— Task objective —
From the records below, take each line where the string "computer" shows up and copy it.

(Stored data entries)
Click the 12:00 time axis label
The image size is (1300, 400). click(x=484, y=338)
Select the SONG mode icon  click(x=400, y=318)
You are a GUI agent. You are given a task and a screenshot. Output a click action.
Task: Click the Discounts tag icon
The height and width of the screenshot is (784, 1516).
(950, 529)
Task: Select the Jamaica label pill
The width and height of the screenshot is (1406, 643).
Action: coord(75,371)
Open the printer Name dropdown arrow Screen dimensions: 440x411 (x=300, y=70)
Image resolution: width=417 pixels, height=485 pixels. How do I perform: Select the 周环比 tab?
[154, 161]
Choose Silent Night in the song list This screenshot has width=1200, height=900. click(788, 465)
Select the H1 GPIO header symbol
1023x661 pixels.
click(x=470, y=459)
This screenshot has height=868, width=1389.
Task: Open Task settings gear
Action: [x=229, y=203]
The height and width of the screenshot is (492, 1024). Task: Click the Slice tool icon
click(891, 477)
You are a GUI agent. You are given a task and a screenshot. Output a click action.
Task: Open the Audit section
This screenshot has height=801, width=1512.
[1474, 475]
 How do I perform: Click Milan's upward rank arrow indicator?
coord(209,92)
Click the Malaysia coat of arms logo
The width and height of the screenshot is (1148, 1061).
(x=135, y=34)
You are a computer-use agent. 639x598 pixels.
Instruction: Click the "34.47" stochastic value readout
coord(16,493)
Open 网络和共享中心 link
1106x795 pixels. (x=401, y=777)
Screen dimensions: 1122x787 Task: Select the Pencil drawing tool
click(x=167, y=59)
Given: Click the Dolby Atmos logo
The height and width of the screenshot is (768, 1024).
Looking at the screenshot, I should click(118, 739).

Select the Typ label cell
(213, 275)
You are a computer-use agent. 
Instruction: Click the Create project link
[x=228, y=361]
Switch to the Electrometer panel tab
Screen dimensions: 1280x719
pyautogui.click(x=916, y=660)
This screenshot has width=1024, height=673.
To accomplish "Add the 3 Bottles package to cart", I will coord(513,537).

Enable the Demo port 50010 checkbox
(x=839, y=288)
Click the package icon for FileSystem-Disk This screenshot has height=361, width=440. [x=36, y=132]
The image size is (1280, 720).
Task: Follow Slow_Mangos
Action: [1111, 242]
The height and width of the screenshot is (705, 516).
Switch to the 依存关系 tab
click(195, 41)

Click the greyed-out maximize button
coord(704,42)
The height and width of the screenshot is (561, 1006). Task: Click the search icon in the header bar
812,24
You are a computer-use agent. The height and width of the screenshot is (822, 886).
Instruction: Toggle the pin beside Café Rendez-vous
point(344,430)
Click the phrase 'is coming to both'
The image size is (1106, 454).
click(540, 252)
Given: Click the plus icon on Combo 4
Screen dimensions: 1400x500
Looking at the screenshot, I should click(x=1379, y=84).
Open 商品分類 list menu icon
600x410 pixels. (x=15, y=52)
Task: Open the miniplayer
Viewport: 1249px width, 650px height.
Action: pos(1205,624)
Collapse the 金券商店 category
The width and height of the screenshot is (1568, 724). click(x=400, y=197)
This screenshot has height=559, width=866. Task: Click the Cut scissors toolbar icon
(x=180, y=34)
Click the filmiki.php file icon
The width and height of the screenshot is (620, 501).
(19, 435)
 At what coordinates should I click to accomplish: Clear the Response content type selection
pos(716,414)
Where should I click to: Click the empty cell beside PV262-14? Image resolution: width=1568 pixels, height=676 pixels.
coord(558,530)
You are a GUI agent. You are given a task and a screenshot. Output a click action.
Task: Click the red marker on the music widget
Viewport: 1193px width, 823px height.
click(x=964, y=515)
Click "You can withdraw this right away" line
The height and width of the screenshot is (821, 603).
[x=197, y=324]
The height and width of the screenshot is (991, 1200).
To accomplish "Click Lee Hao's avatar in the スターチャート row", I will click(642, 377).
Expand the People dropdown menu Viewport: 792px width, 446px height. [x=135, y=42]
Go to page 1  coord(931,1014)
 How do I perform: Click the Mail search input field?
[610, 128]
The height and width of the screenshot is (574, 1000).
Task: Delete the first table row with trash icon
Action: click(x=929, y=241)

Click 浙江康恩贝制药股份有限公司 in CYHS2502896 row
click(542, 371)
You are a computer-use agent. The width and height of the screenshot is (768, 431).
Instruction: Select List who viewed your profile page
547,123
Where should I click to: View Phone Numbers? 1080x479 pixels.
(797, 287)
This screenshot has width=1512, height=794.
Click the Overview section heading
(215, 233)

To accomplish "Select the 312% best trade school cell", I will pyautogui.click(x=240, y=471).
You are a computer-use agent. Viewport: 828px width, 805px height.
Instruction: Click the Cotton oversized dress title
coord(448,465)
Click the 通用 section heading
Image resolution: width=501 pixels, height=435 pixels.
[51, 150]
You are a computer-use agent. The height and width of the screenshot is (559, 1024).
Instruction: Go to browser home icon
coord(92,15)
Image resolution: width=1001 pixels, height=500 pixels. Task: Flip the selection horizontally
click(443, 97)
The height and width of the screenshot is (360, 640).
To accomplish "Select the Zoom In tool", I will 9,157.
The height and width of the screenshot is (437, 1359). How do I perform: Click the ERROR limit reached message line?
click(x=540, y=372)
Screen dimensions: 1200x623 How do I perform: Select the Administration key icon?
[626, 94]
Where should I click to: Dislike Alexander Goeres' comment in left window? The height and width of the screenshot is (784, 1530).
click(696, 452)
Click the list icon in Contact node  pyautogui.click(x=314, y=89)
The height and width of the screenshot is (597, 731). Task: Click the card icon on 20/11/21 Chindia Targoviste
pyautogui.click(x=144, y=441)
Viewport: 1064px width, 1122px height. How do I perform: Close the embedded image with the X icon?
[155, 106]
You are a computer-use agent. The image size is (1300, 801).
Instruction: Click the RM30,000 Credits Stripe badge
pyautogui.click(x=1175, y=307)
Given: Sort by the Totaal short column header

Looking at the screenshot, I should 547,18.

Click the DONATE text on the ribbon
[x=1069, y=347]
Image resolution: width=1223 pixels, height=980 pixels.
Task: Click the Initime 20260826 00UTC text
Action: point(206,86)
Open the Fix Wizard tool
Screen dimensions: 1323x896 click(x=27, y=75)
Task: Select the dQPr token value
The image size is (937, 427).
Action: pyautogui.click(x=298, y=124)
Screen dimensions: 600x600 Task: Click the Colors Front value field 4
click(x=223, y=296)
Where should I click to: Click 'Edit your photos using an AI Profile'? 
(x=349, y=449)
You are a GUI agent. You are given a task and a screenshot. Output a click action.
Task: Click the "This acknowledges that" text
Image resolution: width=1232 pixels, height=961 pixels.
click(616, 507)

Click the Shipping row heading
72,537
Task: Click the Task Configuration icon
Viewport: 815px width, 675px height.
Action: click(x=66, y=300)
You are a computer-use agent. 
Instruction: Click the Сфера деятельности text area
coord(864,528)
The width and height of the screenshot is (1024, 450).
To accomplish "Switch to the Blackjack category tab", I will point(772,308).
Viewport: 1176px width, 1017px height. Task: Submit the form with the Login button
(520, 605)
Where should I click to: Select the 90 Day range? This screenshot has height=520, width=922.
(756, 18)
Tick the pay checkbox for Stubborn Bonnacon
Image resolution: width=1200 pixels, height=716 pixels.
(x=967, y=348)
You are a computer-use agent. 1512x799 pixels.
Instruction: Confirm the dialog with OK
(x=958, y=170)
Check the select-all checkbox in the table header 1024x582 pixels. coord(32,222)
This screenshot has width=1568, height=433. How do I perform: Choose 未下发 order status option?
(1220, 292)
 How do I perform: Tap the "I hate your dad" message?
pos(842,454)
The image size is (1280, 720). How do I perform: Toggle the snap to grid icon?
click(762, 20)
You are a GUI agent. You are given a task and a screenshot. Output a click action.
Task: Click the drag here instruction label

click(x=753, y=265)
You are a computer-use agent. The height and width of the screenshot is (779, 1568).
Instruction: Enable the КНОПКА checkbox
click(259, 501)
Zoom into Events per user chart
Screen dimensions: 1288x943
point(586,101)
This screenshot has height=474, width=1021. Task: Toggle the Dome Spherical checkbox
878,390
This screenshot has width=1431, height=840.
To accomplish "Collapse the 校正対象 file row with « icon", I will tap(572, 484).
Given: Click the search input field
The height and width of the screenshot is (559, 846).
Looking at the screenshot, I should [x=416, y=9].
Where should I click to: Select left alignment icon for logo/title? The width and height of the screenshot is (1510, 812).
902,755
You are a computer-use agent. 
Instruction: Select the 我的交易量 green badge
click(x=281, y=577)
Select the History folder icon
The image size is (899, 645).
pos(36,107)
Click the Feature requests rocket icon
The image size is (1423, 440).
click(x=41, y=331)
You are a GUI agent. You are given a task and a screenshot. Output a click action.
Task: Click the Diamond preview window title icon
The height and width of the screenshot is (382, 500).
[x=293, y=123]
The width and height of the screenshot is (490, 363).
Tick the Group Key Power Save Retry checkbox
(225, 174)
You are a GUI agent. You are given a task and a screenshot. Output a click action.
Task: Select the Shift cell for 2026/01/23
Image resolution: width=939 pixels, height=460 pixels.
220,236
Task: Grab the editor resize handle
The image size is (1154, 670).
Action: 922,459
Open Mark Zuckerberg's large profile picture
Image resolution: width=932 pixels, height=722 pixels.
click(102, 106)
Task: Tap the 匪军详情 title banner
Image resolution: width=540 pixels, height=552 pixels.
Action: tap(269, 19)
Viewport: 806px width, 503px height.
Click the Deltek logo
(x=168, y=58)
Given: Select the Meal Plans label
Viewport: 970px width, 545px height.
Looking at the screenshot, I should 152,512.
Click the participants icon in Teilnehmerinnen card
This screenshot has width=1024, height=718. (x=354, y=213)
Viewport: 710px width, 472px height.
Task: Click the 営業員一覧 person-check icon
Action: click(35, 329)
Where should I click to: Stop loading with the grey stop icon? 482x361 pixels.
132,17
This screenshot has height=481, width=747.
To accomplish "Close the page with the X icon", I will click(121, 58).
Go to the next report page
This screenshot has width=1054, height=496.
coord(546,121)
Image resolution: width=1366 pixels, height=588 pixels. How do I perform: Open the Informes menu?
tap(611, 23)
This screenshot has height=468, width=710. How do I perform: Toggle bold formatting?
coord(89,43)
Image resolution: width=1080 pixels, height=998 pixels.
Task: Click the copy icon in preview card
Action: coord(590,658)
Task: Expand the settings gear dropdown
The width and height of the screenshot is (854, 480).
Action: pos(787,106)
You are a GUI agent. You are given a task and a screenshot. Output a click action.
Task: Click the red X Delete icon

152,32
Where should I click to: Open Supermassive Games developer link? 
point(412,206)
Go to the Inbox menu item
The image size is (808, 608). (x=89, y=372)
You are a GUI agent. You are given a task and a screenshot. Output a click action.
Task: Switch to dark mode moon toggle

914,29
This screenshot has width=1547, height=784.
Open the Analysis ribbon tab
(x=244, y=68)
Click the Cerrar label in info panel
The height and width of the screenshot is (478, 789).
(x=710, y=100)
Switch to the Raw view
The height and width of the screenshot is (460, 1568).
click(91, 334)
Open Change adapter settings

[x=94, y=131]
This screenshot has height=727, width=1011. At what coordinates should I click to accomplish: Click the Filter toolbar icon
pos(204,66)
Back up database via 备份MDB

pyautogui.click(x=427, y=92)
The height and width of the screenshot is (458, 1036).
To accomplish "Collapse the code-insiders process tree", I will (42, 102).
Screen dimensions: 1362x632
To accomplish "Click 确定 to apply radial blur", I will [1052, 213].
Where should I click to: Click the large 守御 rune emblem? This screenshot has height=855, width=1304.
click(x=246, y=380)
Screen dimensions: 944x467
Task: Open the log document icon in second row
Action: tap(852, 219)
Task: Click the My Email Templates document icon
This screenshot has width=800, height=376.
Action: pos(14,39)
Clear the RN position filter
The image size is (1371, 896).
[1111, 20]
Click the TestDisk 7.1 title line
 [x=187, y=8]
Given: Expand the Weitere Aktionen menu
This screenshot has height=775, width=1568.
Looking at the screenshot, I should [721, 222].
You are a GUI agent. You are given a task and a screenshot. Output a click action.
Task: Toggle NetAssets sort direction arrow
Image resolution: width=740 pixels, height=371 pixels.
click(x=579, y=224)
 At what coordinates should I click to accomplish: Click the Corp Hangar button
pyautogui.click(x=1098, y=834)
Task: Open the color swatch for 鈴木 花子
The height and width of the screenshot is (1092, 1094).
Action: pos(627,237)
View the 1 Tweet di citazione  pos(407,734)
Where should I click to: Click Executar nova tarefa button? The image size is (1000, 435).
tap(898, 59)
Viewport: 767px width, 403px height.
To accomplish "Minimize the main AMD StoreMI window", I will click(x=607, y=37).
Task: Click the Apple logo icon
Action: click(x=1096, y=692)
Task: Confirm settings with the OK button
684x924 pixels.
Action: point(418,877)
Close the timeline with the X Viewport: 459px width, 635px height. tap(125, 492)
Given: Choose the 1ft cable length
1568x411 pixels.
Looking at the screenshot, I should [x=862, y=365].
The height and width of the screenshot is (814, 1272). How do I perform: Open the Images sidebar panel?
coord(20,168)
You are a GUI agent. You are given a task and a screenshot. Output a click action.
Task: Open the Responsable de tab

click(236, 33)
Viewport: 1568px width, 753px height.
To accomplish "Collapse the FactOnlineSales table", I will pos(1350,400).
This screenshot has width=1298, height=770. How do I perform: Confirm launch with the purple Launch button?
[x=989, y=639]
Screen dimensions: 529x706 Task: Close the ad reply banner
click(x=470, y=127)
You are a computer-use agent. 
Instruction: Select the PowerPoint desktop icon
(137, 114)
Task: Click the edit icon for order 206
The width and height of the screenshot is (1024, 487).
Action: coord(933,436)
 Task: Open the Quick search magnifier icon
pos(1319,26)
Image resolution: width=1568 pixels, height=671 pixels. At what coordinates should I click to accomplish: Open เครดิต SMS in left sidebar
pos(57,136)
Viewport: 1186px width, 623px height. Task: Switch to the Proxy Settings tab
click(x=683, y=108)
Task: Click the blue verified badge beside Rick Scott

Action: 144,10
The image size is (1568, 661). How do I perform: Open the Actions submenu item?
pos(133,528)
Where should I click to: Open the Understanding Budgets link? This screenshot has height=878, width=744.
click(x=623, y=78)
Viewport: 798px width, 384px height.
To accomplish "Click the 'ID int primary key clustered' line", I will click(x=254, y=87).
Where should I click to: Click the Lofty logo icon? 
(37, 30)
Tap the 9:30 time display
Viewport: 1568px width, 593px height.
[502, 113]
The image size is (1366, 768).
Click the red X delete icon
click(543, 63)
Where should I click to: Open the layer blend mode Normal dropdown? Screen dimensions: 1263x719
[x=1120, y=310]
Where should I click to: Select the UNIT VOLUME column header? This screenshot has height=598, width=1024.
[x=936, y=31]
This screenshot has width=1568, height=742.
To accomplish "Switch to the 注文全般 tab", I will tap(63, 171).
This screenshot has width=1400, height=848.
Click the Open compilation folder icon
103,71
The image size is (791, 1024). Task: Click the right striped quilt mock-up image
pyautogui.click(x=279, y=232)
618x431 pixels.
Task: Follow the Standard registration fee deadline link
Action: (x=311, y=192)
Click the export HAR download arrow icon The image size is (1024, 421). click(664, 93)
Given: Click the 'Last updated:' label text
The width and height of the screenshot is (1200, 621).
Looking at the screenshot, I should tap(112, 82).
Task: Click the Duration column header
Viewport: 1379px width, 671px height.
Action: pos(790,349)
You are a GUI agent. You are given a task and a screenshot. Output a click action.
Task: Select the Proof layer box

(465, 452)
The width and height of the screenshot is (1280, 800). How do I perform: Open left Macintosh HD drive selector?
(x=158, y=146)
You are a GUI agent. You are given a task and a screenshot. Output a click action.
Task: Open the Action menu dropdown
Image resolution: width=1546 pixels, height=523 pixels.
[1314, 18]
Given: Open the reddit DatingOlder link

— Worked solution —
You are a computer-use agent. 639x598 pixels.
You are a computer-use agent. 
You are a computer-use agent. The height and width of the screenshot is (822, 886).
You are a computer-use agent. The width and height of the screenshot is (768, 431).
You are a computer-use agent. Viewport: 828px width, 805px height.
You are a computer-use agent. The height and width of the screenshot is (559, 1024).
You are a computer-use agent. The image size is (1300, 801).
You are a computer-use agent. 
You are a computer-use agent. 1512x799 pixels.
You are a computer-use agent. The height and width of the screenshot is (779, 1568).
You are a computer-use agent. 
You are a computer-use agent. 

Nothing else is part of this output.